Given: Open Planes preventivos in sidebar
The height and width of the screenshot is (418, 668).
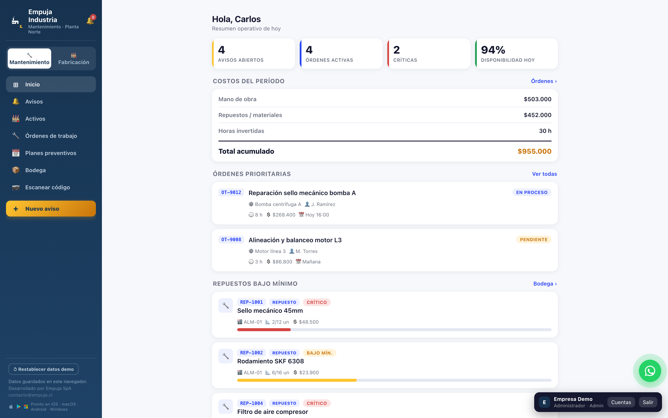Looking at the screenshot, I should (51, 153).

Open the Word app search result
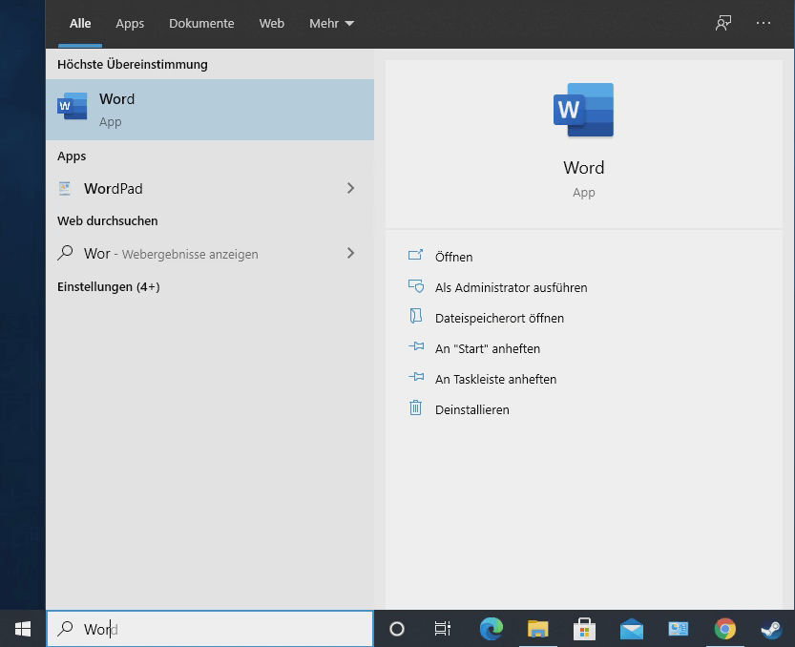[210, 110]
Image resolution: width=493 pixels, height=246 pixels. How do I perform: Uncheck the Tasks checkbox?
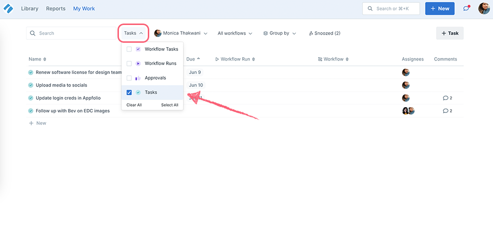129,92
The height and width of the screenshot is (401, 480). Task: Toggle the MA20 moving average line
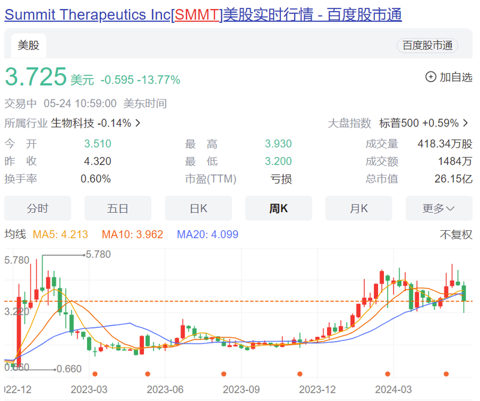(x=203, y=234)
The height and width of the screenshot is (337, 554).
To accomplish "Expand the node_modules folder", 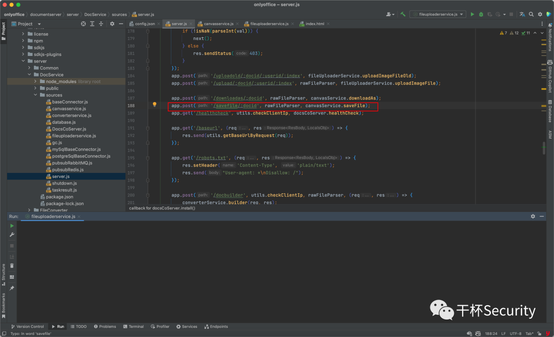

**TASK OBJECTIVE:**
Give the data again exactly, without pictures.

**ANSWER FOR THIS EXERCISE:**
Given: Open Planes preventivos in sidebar
The height and width of the screenshot is (418, 668).
Looking at the screenshot, I should (51, 153).

Open the Word app search result
[210, 110]
Image resolution: width=493 pixels, height=246 pixels. How do I perform: Uncheck the Tasks checkbox?
129,92
The height and width of the screenshot is (401, 480). Task: Toggle the MA20 moving average line
(x=203, y=234)
The height and width of the screenshot is (337, 554).
To accomplish "Expand the node_modules folder", 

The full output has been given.